Take the language of comic strips and give it to one of the most charismatic avant-garde singers. Pair her with an abstract painter who doubles in graphic design. Wrap up by putting a comic-loving semiologist in charge of it all. The result is Stripsody (1966), a multimedia project in which the musical talent of Cathy Berberian and the unique visual aesthetics of Eugenio Carmi were brought together by Umberto Eco in his capacity as cultural facilitator.
This unique project was the focus of a recent event sponsored by Interdisciplinary Italy and supported by the Fondazione Eugenio Carmi, which took place at the Italian Cultural Institute in Dublin. During the evening, I had the opportunity, together with Francesca Placanica of the Department of Music at Maynooth University, to retrace the story of Stripsody and present the way in which comic strip onomatopoeias combining visual and acoustic elements, stimulated Berberian and Carmi alike.

### Supplied records
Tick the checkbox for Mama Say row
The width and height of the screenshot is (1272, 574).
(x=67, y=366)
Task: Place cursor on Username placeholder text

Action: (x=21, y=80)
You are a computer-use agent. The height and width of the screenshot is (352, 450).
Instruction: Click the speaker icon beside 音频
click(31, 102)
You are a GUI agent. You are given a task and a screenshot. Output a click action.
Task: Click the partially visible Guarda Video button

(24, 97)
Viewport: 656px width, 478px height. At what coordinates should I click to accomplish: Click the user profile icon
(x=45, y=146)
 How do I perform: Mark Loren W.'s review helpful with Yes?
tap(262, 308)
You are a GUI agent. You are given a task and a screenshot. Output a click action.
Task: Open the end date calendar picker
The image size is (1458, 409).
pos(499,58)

* * *

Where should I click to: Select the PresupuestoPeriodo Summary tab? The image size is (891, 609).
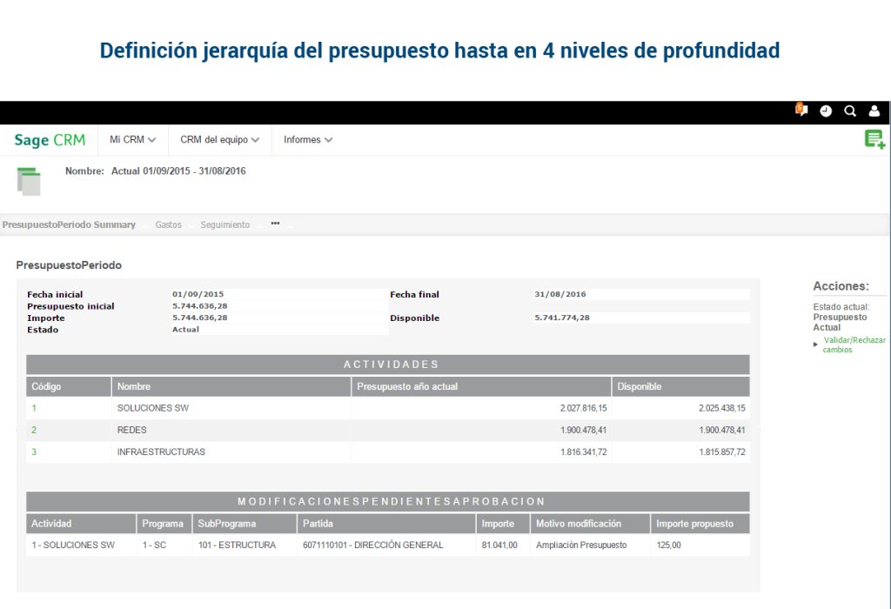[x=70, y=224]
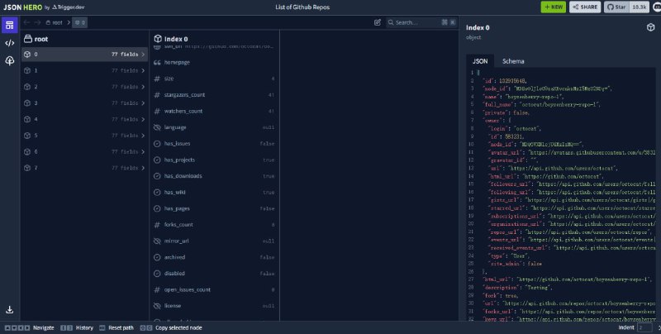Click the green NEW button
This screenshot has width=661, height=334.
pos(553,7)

### Actions to take
1. Answer each question from the passage about Stripsody.
(a) In what year was Stripsody created?
(b) Where did the recent event on Stripsody take place?
(c) To which department and university does Francesca Placanica belong?
2. List every person named in the passage about Stripsody.
3. Turn the paragraph of the Stripsody passage that begins "This unique project was the focus" into a bulleted list that keeps its main facts.
Rely only on the passage about Stripsody, not on the data.

### Task results
1.
(a) 1966
(b) At the Italian Cultural Institute in Dublin
(c) The Department of Music at Maynooth University

2.
- Cathy Berberian
- Eugenio Carmi
- Umberto Eco
- Francesca Placanica

3.
- Stripsody was the focus of a recent event at the Italian Cultural Institute in Dublin.
- Interdisciplinary Italy sponsored the event, and the Fondazione Eugenio Carmi supported it.
- The writer and Francesca Placanica of the Department of Music at Maynooth University retraced the story of Stripsody.
- They presented how comic strip onomatopoeias, combining visual and acoustic elements, stimulated both Berberian and Carmi.